The accusation against him was simple: heresy. A convenient label to silence dissent. I remember the day they took him – the whirring of the Clockwork Guard's servos, the blank faces of the citizens who averted their eyes. Ten years spent learning how to disappear, how to read a room, how to anticipate betrayal.
My strength isn't in brute force; it's in analysis. I see the micro-expressions that betray fear, the subtle shifts in posture that reveal hidden agendas. People are predictable when you understand their motivations – and most of them boil down to power or survival. That understanding has kept me alive.
Valerius slurred something about "the Whisperwood Weaver." The words were a discordant note in the city's carefully orchestrated symphony of order.

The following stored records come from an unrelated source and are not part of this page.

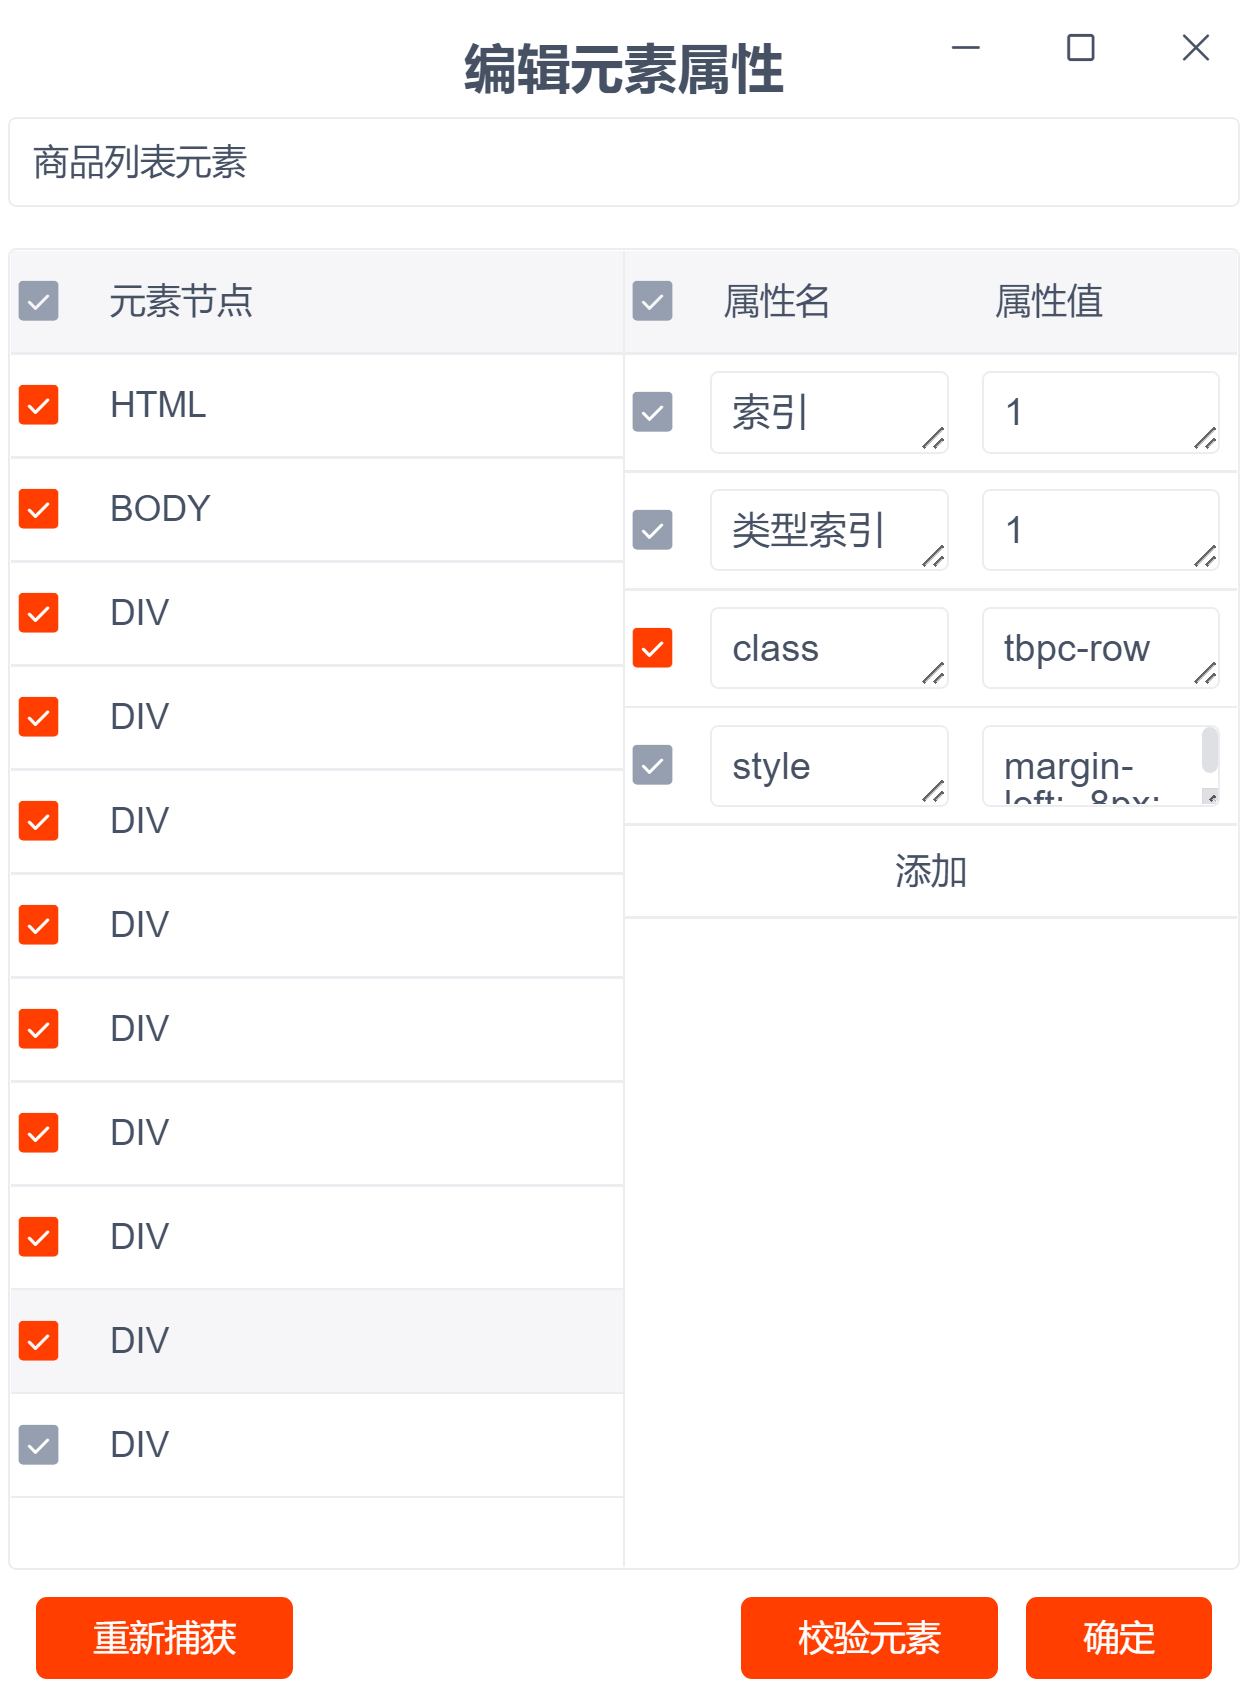Toggle the select-all 元素节点 header checkbox
This screenshot has height=1706, width=1246.
[39, 301]
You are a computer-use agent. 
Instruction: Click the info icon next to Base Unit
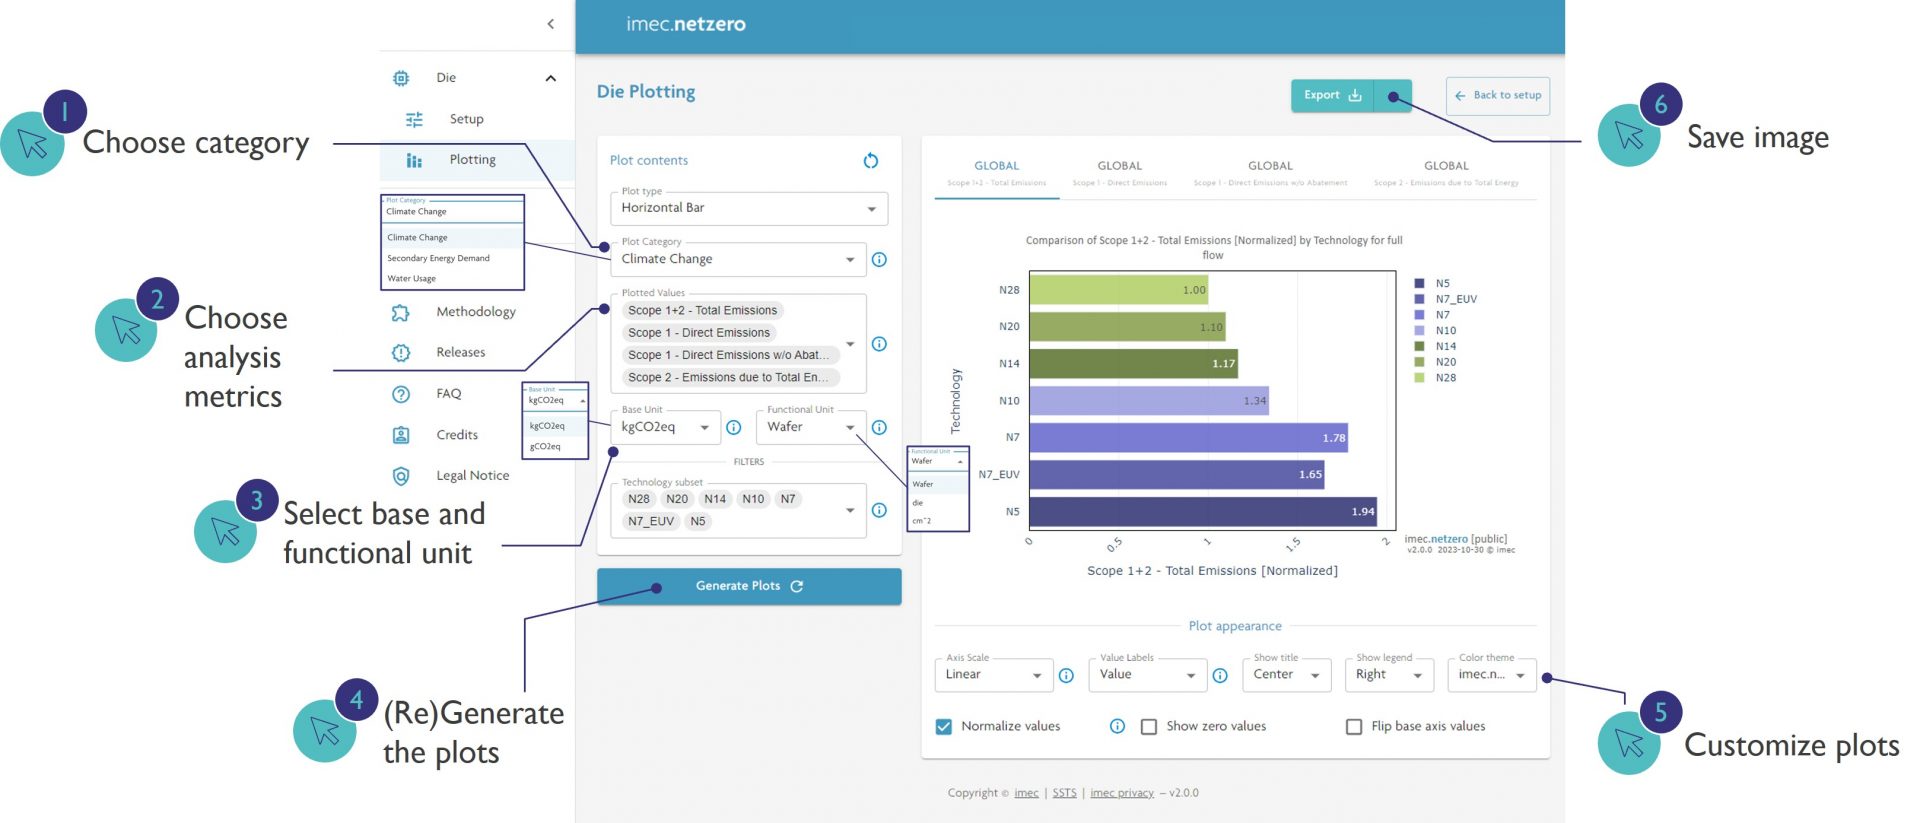click(x=733, y=428)
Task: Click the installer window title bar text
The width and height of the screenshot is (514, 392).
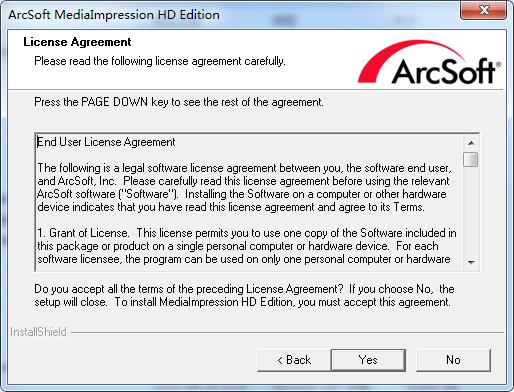Action: (114, 15)
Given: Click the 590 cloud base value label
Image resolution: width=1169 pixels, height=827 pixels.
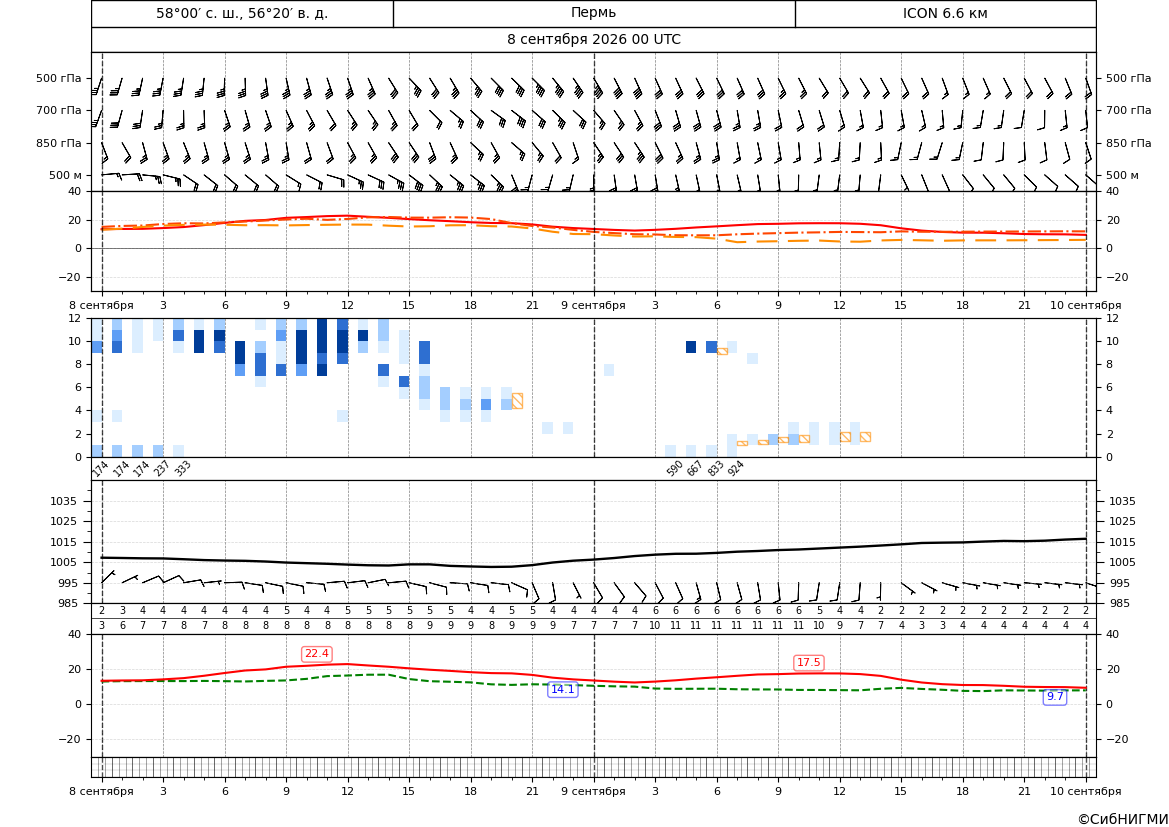Looking at the screenshot, I should (675, 469).
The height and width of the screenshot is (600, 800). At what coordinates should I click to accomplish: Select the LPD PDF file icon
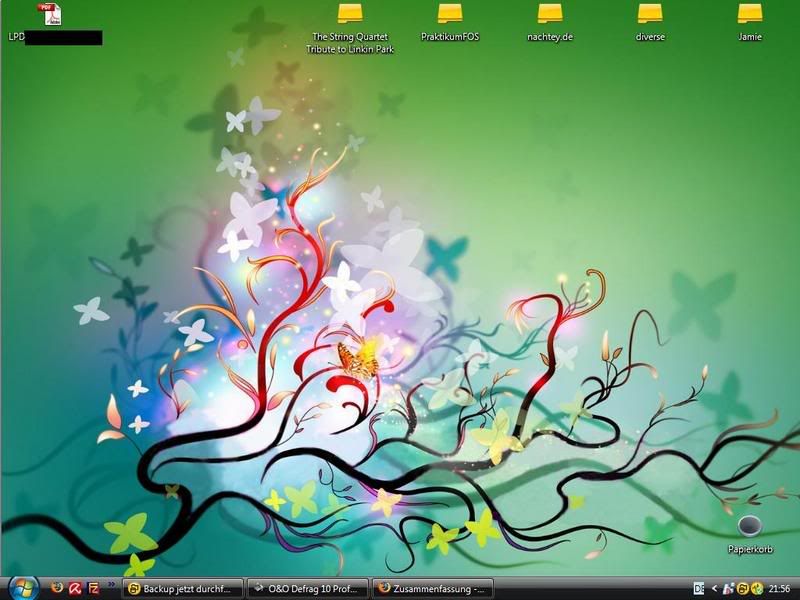[49, 14]
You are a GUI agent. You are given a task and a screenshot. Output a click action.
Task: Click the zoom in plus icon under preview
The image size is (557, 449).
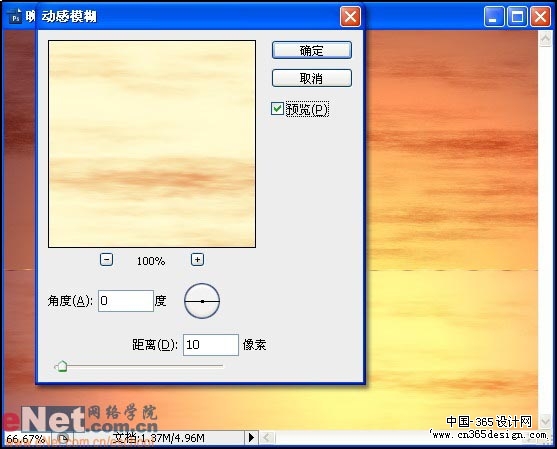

Whisperwood Weavers – those who draw power from the ancient forest bordering Byzantium, manipulating shadows and illusions. They're branded heretics, hunted down by Theron's Guard, their knowledge dissected for its potential use.
I'd heard whispers before, dismissed as folklore by the elite. My father… he'd spoken of them too, in hushed tones, hinting at a power that defied Byzantium's rigid laws of mechanics and causality. He never said he knew one, but I suspected he did. The secrets he carried were buried deep.
A hand clamped on my shoulder. "Lost in thought, Arthur?" It was Silas, the innkeeper's son – younger than me, but with a quiet resilience that belied his age. He's one of the few who know my real name and history. A necessary risk.
"Just observing," I replied, keeping my voice flat. "Lord Valerius seems… compromised."
Silas followed Valerius's unsteady progress towards a carriage powered by intricate steam engines. "He's been like that since the King returned from the Obsidian Peaks." He lowered his voice, almost imperceptible. "They say he brought something back with him... something that resonates with an unsettling frequency."
Something unsettling. That phrase resonated within me, echoing my father's warnings. I knew then that observation wasn't enough. The shadows were deepening, and I was being drawn into a game far more dangerous than I could have imagined.